[Extracted records]

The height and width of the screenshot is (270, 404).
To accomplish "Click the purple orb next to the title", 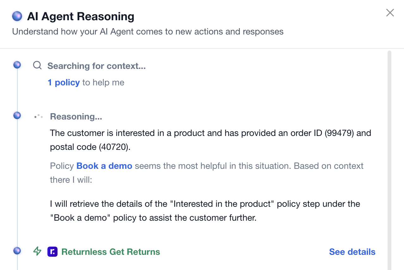I will 17,16.
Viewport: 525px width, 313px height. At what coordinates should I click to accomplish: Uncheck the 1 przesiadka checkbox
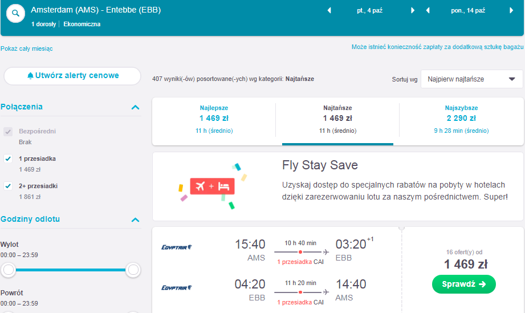[x=8, y=158]
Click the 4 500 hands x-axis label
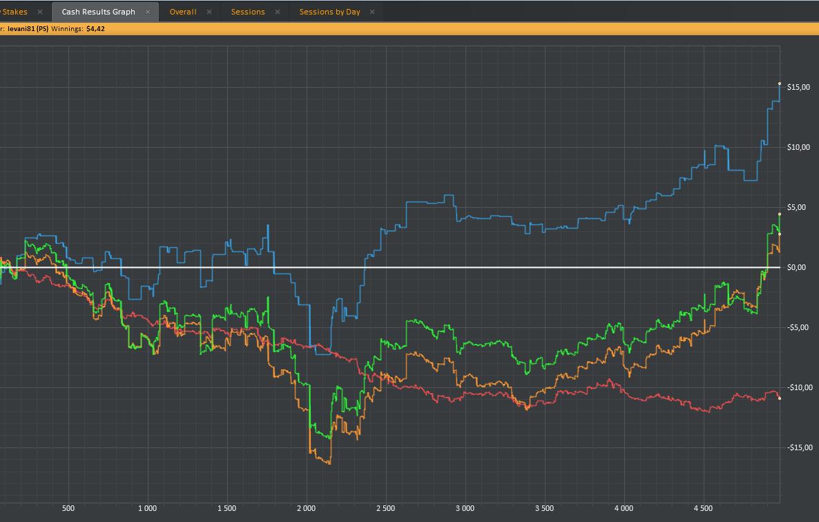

Problem:
From the line containing "Viewport: 525px width, 313px" through the final line of the records, write out each line exactly, and include no pictures.

Task answer:
Viewport: 525px width, 313px height. At what coordinates should I click to accomplish: Uncheck the 1 przesiadka checkbox
[x=8, y=158]
Click the 4 500 hands x-axis label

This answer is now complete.